Problem to solve: From the line that contains "1287x952 pixels. How" to the final line of the entries below, write out every line exactly as it appears, and nothing else.

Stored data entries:
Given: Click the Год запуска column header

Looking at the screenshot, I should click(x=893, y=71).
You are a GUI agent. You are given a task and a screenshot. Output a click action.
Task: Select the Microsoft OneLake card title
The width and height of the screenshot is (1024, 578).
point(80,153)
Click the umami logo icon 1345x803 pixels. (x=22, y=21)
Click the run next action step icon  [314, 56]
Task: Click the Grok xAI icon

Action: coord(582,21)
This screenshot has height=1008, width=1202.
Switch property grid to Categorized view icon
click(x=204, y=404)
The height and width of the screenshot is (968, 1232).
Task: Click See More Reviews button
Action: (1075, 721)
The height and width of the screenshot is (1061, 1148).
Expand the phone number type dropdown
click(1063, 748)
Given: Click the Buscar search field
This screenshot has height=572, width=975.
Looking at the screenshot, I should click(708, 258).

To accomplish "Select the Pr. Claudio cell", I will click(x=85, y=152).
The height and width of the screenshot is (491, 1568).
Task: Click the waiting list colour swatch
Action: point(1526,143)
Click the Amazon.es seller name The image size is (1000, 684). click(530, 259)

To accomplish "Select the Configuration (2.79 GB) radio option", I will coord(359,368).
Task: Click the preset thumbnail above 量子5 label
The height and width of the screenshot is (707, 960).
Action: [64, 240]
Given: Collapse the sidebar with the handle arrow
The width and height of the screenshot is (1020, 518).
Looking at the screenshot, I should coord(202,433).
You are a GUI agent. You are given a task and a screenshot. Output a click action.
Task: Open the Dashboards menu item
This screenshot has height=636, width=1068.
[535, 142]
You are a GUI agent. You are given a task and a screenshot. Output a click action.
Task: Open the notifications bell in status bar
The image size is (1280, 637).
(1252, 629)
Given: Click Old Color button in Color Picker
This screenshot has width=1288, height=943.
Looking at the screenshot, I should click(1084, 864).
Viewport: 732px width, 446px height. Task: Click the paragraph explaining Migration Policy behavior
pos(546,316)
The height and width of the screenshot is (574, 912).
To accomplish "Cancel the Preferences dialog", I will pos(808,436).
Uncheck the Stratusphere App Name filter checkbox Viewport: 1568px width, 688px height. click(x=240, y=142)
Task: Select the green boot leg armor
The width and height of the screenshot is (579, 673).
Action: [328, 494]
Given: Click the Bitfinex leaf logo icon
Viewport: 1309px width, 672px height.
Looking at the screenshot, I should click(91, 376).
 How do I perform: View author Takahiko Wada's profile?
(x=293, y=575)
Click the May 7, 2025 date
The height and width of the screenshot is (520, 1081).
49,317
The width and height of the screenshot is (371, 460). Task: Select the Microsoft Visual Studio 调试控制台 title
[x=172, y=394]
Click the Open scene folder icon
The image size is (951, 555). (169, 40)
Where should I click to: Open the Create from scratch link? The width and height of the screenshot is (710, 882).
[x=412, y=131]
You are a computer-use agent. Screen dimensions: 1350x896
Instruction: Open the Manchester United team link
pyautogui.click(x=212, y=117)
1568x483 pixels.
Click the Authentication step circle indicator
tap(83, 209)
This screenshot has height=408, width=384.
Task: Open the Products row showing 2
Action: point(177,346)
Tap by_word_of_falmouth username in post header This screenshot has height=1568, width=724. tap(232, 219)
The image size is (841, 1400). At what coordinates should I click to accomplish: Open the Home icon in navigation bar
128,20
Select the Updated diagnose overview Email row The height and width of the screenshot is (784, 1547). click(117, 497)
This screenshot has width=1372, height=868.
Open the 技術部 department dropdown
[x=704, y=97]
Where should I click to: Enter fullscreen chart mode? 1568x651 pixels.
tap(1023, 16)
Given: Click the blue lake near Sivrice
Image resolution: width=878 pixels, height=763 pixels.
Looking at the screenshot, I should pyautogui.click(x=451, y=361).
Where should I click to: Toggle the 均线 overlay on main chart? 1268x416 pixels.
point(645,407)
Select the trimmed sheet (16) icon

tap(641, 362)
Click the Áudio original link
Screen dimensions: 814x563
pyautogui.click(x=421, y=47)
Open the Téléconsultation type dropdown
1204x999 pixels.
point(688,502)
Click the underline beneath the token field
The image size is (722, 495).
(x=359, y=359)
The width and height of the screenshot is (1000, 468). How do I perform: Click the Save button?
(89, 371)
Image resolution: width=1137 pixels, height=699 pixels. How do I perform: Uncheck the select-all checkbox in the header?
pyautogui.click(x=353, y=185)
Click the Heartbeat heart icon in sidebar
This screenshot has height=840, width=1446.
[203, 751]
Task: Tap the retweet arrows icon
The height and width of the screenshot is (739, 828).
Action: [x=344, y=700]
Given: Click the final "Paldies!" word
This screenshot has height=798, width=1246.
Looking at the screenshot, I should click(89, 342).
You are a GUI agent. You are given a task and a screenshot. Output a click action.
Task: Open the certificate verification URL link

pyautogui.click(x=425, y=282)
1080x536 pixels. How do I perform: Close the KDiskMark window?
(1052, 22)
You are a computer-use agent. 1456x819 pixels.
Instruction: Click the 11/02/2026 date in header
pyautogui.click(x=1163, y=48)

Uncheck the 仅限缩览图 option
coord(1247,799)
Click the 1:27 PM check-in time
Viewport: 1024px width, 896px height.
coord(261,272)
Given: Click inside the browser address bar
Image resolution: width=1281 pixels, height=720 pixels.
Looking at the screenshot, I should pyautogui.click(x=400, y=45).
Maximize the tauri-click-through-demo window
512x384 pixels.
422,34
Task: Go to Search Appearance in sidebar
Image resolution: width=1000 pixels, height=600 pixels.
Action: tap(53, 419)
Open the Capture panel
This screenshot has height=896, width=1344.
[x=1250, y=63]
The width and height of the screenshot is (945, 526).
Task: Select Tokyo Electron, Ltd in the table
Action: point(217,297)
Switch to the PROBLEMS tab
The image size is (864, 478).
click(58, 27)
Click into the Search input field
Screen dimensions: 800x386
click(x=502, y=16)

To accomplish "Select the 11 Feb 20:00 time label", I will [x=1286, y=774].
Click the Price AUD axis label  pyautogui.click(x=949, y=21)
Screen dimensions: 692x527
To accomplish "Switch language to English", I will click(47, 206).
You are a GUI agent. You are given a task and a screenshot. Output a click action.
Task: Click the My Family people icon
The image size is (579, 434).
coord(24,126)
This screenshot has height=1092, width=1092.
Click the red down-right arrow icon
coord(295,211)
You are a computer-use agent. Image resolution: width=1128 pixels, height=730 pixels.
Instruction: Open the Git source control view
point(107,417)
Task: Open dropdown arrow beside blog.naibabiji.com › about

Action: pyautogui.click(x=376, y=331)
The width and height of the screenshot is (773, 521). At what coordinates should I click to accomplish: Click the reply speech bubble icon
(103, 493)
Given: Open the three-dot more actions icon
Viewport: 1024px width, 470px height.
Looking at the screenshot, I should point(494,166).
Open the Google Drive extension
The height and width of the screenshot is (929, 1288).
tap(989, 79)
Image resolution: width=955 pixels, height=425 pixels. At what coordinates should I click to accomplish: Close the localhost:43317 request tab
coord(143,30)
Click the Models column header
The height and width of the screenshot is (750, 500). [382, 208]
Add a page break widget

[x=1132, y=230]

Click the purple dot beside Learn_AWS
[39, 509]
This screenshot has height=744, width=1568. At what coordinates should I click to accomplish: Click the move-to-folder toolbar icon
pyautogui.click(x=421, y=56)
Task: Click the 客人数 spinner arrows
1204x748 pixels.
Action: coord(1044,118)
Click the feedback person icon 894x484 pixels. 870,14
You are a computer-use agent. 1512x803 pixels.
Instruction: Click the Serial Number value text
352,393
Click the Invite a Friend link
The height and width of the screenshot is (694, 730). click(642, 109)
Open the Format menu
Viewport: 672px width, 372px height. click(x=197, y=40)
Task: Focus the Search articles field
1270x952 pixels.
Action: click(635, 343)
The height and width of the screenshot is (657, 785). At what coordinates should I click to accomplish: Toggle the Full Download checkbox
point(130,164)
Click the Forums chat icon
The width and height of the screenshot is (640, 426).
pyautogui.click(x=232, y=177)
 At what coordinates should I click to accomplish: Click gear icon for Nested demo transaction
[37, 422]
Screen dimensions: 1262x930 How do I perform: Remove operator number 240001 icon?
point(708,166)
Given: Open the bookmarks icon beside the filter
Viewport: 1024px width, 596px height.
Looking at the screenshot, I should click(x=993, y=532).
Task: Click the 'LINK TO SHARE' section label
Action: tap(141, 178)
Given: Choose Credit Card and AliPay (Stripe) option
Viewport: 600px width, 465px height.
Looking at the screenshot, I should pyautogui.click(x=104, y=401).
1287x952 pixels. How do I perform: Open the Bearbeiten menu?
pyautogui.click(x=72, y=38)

Written response:
1287x952 pixels. How do I perform: Open the Bearbeiten menu?
pyautogui.click(x=72, y=38)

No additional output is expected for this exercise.